Vale la pena indicar, que en uso  de sus potestades,  los Estados y las instituciones especializadas, regionales o universales,  han cumplido la  heroica tarea de elaborar programas para erradicar de la faz del planeta semejantes desgracias.

Posiblemente en breve tiempo ocurrirán hallazgos contra la mortalidad del SARS-CoV-2. Antes, no obstante, sufriremos ansiedad y desánimo debido a la aparición de nuevas cepas, la británica, la  brasileña o la hindú; la esterilidad de los debates políticos y el estallido social  en los países de menor desarrollo, los más vulnerables.  Empero, hemos recibido estímulos alentadores en el combate.

Durante los últimos 150 años hemos asistido a un crecimiento exponencial de la ciencia, con base en dos hechos: primero, los científicos  apoyados en el legado  de sus antecesores lo han mejorado. Segundo, se ha otorgado la  primacía a la integración del equipo multidisciplinar ante el trabajo individualidad.

El desacierto ha estado en darle prioridad a la carrera espacial, sin menoscabo de su valor ya se han enviado artilugios idóneos para dar una vuelta al sistema solar. Asimismo, la industria armamentística no declina su adelanto. No puede culparse a Albert Einstein por su famosa fórmula e= mc2, eje de la mayor destrucción causada por un arma militar, tampoco la Segunda Guerra Mundial es atribuible a su inteligencia.

Así, la investigación acerca de la biodiversidad y de los ecosistemas fue relegada. De los virus sabemos la multiplicidad de especies. Una pequeña cápsula, 0,75 micras, es capaz de replicar en la célula huésped la molécula protectora de su código genético. Impedirlo requiere un programa de investigación que provea su  defensa.

Coetáneo, el estudio de los ecosistemas nos arma para afrontar el cambio climático, que junto con la pandemia, conforman los mayores desafíos del siglo XXI.

Con todo, somos incapaces de predecir terremotos y tsunamis, que pueden provocar varios cientos de miles de fallecimientos en un único evento. El tsunami de 2004 en Malasia se llevó por delante la vida de 275.000 personas, sin contar los desaparecidos.

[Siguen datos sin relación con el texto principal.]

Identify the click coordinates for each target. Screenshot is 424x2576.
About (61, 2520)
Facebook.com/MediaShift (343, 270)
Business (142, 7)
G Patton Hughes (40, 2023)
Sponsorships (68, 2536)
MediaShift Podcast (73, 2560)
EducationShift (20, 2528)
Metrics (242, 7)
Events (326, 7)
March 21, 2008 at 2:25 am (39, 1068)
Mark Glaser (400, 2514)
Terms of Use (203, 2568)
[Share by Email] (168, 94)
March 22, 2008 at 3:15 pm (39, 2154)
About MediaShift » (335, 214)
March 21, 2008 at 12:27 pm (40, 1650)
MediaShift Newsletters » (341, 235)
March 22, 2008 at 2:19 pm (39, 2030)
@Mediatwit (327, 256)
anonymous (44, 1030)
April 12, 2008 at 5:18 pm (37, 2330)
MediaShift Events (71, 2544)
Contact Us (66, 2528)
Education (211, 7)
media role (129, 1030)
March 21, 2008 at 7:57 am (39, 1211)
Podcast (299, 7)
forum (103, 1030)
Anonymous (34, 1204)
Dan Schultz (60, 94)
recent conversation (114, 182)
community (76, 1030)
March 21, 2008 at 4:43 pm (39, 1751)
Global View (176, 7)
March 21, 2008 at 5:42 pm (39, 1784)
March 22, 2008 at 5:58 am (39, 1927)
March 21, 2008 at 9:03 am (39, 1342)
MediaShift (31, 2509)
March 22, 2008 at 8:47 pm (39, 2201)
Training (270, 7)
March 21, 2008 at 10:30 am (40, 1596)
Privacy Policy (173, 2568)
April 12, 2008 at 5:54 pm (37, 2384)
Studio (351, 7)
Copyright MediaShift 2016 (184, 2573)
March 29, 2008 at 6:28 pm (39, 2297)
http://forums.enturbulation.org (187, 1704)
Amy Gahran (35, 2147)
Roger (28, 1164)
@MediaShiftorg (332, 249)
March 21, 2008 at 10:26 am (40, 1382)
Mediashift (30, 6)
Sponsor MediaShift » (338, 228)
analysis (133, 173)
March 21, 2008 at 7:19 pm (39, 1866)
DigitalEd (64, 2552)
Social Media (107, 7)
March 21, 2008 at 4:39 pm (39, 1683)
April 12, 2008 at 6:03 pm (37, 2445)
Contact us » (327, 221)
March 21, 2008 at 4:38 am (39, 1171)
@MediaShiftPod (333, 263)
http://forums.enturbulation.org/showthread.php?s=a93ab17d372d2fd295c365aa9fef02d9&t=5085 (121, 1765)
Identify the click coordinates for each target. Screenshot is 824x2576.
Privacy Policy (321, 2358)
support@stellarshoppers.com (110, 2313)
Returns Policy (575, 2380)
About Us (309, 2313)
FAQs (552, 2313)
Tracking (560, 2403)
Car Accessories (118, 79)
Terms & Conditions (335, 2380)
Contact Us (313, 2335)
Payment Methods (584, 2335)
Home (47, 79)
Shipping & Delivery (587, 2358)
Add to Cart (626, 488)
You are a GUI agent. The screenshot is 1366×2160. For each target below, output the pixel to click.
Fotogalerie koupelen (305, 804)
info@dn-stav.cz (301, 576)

Surge la cuestión ¿estamos influyendo con nuestra presencia en la biosfera? Una gran mayoría piensa que la respuesta es afirmativa. Paul Crutzen, Nobel de Química 1995 por sus estudios sobre la influencia de la capa de ozono, pronunció el término «Antropoceno» en una conferencia, 2000, desencadenó un intenso debate sobre la interacción del hombre y el medio ambiente.

Venimos observando cambios en la temperatura, en la duración de las estaciones, fenómenos meteorológicos suscitados con frecuencia, un ejemplo reciente es «Filomena», que cubrió de nieve las emblemáticas calles madrileñas de Goya, Lagasca y Velázquez. Lo cierto es que el peligro acecha, a propósito, las conclusiones del Grupo Intergubernamental de Expertos sobre el Cambio Climático  de la ONU.

La supervivencia exige prudencia y cordura a fin de evitar que el clima llegue a una situación insostenible; la covid-19 sería anecdótica delante de la devastación por el ascenso de dos grados en la temperatura del planeta, a causa de la emisión de los gases de efecto invernadero. Ha podido comprobarse cómo en un par de meses de confinamiento la polución se reducía a 50%, y la vida en el campo se abría paso. Ahora bien, no todo consiste en encerrarse durante un tiempo hasta que la polución descienda su nivel, la economía se vendría abajo. Son acertadas las advertencias de los economistas.

No hay que ser pesimistas, con relación a la etapa poscovid-19, que actualmente acusa un número de muertes superior a 1.600.000 fallecidos y una cifra que rebasa 156 millones de contagios.

El ave fénix renacerá de sus cenizas. Venceremos. A punto de finalizar, este mi artículo, la prensa internacional despliega la noticia «Inglaterra pasa su primer día sin muertes por covid desde julio».

La filosofía de mi convicción reside en firmar un acuerdo amplio que reúna las voluntades del mayor número de Estados y organizaciones para salvar la vida, la salud, la seguridad y la paz de los 7.730 millones de seres humanos que pueblan el mundo a tiempo real según las estadísticas de las Naciones Unidas.

Mis votos, de clausura, por el gran filósofo Edgar Morin, mi antiguo profesor de la Universidad de París, que a punto de cumplir 102 años, defiende con pasión enseñar a vivir.